Director Says Bruce Willis Was Showing Signs Of Decline Years Before His Recent Revelation

Director Says Bruce Willis Was Showing Signs Of Decline Years Before His Recent Revelation

The end of an era is here for a Hollywood legend. It’s time to say goodbye to him as an actor.

Bruce Willis’ family members, including ex-wife Demi Moore and daughter Rumer, recently announced on Instagram in posts that the actor had been diagnosed with aphasia, a neurological condition, and will step away from acting.

When news broke about the condition that Bruce Willis is suffering from, people were saddened. But according to a director who recently collaborated with Bruce Willis, the actor has already been showing signs of decline years before his revelation.

Mike Burns shared in an interview with the Los Angeles Times that he had to cut Bruce’s dialogue by five pages on one film that they were working with. This was a process that felt Herculean at the time.

Then more than a dozen people also spoke to the newspaper about Bruce, sharing experiences from the set and many of them were extremely concerned.

During the interview, Mike told the newspaper that he was aware of Bruce’s condition. What he didn’t know was how serious it was. He was asked to work with Bruce for a second time and he agreed only because he believed the actor had improved.

He said, “After the first day of working with Bruce I could see it firsthand and I realized that there was a bigger issue at stake here and why I had been asked to shorten his lines.” He added, “I didn’t think he was better. I thought he was worse.”

Mike was also instructed to condense all of the dialogue Bruce would be required to deliver, around 25 pages, into one full day of filming. When it came time to shoot a second film, he admits that things weren’t going so well.

He praised the actor’s decision to retire from acting. He said, “After we finished, I said: ‘I’m done.

I’m not going to do any other Bruce Willis movies. ’ I am relieved that he is taking time off.”

The Times also mentions that adjustments were incorporated into the contracts Bruce signed for recent works.

His contracts, for example, stated that he could only work eight hours a day, yet the celebrity frequently left sets after only four.
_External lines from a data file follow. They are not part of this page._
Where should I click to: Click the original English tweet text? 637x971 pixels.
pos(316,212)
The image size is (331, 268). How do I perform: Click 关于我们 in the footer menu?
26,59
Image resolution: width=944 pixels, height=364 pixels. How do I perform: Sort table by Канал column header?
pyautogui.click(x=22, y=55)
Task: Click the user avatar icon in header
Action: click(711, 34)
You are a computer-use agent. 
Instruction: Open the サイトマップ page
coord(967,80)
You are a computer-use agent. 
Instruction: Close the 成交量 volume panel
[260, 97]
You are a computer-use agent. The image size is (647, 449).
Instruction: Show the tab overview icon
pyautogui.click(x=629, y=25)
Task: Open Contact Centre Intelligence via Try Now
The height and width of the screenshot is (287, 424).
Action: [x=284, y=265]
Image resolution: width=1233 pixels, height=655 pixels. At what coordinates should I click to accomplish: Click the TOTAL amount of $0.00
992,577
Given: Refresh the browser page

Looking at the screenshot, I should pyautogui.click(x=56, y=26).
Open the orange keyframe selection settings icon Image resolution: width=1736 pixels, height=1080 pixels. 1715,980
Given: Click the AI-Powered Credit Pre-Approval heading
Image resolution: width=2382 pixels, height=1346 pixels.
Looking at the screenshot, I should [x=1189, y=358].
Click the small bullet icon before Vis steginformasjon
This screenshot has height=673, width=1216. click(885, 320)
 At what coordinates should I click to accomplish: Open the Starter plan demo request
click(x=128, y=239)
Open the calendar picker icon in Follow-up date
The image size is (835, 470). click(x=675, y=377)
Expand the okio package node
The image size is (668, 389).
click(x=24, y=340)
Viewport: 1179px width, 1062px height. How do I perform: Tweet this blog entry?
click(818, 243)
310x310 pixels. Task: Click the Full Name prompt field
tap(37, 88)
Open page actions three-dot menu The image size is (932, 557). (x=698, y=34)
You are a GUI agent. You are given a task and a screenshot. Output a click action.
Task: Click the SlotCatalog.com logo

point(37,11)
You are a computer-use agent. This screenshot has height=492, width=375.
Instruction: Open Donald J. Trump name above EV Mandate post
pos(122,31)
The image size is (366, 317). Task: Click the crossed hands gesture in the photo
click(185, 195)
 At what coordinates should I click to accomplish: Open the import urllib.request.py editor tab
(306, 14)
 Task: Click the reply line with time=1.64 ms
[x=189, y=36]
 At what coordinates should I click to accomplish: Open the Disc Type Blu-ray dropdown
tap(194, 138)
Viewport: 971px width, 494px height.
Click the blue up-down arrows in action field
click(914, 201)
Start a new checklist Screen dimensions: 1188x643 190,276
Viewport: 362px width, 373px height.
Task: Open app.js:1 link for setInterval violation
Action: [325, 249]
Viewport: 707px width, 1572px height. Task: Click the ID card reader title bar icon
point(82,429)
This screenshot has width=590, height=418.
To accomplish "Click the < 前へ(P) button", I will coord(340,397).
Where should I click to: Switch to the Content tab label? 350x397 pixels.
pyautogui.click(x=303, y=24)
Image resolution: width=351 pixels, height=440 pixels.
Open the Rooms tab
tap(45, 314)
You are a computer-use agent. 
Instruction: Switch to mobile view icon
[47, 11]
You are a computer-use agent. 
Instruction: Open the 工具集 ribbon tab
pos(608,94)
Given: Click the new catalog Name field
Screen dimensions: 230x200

In recent years, some fans have questioned Bruce Willis’s film choices, saying that they are beneath an actor of his caliber.

Jesse V. Johnson, who directed one of these low-budget films, told the newspaper that Bruce’s condition bothered him. He asked the team working with Bruce about how he was doing, and they replied “that he was happy to be there, but that it would be best if we could finish shooting him by lunch and let him go early.”

Another who worked on set with the actor shared, “It was less of an annoyance and more like: ‘How do we not make Bruce look bad?’ Someone would give him a line and he didn’t understand what it meant. He was just being puppeted.”

Lala Kent, who played Bruce’s daughter in “Hard Kill,” also said that Bruce discharged a blank-loaded gun at the wrong time on set, which may have resulted in injury. Also. Bruce was supposed to deliver a line that would cue her to duck before he fired the gun. However, he had forgotten the line and instead discharged the gun.

Bruce Willis rose to fame in the 1980s comedy-drama TV series “Moonlighting.” Since then, he has appeared in about 100 movies across his four-decade career, garnering credit for his roles especially in “Pulp Fiction” and “The Sixth Sense.” He also won a Golden Globe Award and two Emmys.